Tenía doce años. Empezaba a encontrar natural despertarme acosada por un pensamiento. Entonces me levantaba de la cama y me dirigía al gabinete.
Allí escribía. Qué sé yo cuántas dudas escribía, pues – ciertamente – anotaba dudas. Tarea ardua para una niña que debía estar en su lecho durmiendo, pues eran las tres de la madrugada, y hacía un frío espantoso. Un viento que obligaba a los perros callejeros a meterse debajo de los autos abandonados en el callejón del pueblo.
Durante el día permanecía huraña.
– ¿No vas a lavarte los cabellos?
– Solamente un baño.
Mi existencia tomó un rumbo literario. Cuando el sol se ponía y los elementos de la naturaleza inclinaban con rigor a los sauces del cementerio, me apuraba la necesidad de escribir.
– Estás mal de la cabeza mi niña – me decía la nana, disparándome unos ojos asustados.
Pues claro que sí; que me sentía enferma, yo lo sabía.
Por otra parte, ¿qué trazador de versos en letras itálicas, no cae en la cuenta de que su cabeza suele ser invadida, repentinamente, por cientos de langostas?

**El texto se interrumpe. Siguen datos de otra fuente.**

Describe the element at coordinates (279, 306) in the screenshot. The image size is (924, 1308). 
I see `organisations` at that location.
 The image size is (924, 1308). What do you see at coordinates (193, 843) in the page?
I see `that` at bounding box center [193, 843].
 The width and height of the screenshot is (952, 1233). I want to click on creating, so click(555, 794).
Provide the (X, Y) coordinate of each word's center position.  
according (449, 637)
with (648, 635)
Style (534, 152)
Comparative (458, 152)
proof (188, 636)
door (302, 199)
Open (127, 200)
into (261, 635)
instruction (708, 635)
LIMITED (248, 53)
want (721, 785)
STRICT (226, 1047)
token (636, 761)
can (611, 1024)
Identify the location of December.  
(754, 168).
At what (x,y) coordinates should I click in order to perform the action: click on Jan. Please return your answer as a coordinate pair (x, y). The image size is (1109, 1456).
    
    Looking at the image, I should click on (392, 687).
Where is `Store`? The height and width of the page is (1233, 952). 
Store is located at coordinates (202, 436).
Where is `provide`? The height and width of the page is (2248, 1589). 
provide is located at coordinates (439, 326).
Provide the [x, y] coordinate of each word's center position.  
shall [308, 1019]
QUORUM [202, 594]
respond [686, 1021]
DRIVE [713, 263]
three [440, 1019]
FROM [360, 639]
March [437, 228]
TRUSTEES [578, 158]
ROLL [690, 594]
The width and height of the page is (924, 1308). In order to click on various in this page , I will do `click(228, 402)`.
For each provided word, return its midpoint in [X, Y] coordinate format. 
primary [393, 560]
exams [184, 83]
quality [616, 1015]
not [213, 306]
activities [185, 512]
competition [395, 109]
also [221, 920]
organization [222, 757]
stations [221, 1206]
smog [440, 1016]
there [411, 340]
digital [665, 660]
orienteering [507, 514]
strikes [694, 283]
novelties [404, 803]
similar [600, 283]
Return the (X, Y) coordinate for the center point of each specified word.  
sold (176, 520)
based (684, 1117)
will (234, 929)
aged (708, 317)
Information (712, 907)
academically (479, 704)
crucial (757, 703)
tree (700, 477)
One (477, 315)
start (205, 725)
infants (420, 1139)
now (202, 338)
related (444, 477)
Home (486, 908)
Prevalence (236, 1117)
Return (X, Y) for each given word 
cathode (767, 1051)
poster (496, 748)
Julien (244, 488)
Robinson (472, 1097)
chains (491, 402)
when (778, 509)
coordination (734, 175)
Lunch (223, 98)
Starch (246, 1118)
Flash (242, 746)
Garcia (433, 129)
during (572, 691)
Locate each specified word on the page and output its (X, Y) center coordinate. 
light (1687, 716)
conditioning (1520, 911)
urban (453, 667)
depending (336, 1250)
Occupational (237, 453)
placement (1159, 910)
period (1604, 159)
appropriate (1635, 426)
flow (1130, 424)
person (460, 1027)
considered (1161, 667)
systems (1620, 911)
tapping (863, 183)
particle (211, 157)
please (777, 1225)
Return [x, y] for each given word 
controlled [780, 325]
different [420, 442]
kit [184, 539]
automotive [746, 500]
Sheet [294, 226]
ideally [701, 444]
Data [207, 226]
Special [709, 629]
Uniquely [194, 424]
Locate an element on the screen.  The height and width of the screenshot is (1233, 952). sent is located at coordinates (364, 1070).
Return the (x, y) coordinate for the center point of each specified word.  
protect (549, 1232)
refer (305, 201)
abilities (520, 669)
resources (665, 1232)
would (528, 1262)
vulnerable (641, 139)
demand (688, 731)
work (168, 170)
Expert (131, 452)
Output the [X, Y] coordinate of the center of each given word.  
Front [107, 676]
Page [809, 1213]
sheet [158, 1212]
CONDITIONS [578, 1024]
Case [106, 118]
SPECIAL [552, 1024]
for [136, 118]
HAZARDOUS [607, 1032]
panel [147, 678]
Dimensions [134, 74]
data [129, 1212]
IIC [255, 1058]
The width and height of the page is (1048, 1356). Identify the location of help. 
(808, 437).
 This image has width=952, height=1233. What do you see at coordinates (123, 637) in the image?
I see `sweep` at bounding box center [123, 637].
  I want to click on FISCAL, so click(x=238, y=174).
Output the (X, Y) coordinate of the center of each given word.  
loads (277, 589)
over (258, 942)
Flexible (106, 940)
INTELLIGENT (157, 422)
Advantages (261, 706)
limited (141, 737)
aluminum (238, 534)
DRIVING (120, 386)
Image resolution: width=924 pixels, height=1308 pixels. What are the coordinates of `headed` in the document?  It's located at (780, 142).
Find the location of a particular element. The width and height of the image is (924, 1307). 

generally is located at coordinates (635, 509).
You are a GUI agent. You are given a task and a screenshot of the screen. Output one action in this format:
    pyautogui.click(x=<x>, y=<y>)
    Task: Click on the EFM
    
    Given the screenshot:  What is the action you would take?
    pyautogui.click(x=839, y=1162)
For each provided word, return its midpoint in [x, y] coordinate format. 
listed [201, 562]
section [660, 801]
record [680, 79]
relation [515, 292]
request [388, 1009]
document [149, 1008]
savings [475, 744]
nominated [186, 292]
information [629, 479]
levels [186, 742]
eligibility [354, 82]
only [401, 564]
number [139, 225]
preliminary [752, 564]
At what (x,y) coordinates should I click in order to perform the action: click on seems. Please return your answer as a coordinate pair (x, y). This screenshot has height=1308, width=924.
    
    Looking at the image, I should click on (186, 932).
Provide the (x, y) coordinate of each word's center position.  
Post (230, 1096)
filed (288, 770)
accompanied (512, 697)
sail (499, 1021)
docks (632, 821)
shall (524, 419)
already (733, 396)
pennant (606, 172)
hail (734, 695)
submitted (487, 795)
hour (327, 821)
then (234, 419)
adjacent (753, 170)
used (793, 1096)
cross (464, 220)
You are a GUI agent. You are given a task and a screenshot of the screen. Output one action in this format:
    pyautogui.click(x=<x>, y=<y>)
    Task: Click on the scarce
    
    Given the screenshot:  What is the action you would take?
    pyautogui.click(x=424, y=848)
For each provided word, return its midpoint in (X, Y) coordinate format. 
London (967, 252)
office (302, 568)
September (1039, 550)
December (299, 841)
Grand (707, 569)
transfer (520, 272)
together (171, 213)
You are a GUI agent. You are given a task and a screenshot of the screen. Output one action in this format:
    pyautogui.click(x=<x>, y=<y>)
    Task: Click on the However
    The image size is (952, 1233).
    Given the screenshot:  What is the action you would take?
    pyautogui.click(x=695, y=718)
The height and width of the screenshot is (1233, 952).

Por la tarde escribía. Al menos había logrado ajustarme a un horario que no fuera motivo de gritos por parte de mi padre, quien al ver la luz prendida en el gabinete, perdía el sueño nocturno y se levantaba frecuentemente a orinar.
Una tos seca me acosaba.
Mi madre me observaba con lástima; sabía que no podía hacer nada por mí, salvo partir en dos mitades perfectas un comprimido de meprobramato, que tomaba con agua.
Bajo los efectos del tranquilizante, me libraba del tormento de la escritura inmediata, y del presagio de futuras escrituras escabrosas.
Mi caligrafía ilegible revelaba el ánimo furioso del mar, que era, a veces, con su sonoridad vespertina, la causa de mis momentos de nerviosismo.
Escribí veinte historias sobre el mar.
Pero también sobre un jardinero, que enterraba gatos recién nacidos debajo de un rosal amarillo, mientras la dueña de la casa, una anciana jorobada, los andaba buscando por el corredor y las habitaciones.
Cierta vez escribí sobre una mujer delgada y hermosa, que había salido a la calle, a la medianoche, con una alcuza en la mano. Llamaba a sus mininos perdidos con voz de bambú; las ventanas de las casas del pueblo se abrían de par en par.
– No son horas de andar gritando – le decía una señora, que daba de mamar a su niño.
– Gatos malditos. Si los encuentro los mato – gritaba la mujer.
Se hizo parte de mi vida escribir. Y tomar pastillas. Don José, el farmacéutico, me preguntaba a menudo cuándo publicaría mi libro. Yo sabía que el libro tendría que salir alguna vez. Pero aún debía definir el argumento de la moza que se había fugado con el gitano. Es más. No estaba segura de la historia. Jamás me convencieron las fugas. Y en esa indecisión batallaba.
El boticario me admiraba. Él también escribía. Como compraba la medicina a crédito, me sentía en la obligación de escucharlo hablar sobre su libro.
«Penumbras en el ártico» llamaba él a su obra. La cosa es que no sabía decirme ni dos renglones de ella. Mientras envolvía mi medicina recitaba alguna poesía de Amado Nervo. Y luego, como si el poema fuera de su autoría, me preguntaba con un suspiro de satisfacción: «Y, ¿qué me dices? Terrible, ¿no?»
Yo sabía que me estaba enfermando en serio. La obra crecía, se agigantaba, a costa de mi salud. Tenía la impresión de que el mar, la moza de los hermosos cabellos negros enamorada del gitano, los mininos de ojos relampagueantes y extraviados, todos, estaban metidos en mi gabinete.
Mis ojeras me delataban.
– Pero si estás muy mal – me reclamaba mi nana.
No podía parar. No debía dejar en eterno extravío a aquellos mininos. Alguien tenía que detener a la mujer con la alcuza en la calle. El romance de la moza de ojos airados y pelo renegrido merecía un perfecto final.
Todo era demasiado para mí.
Hoy fui a la farmacia. He comprado un frasco entero de somníferos.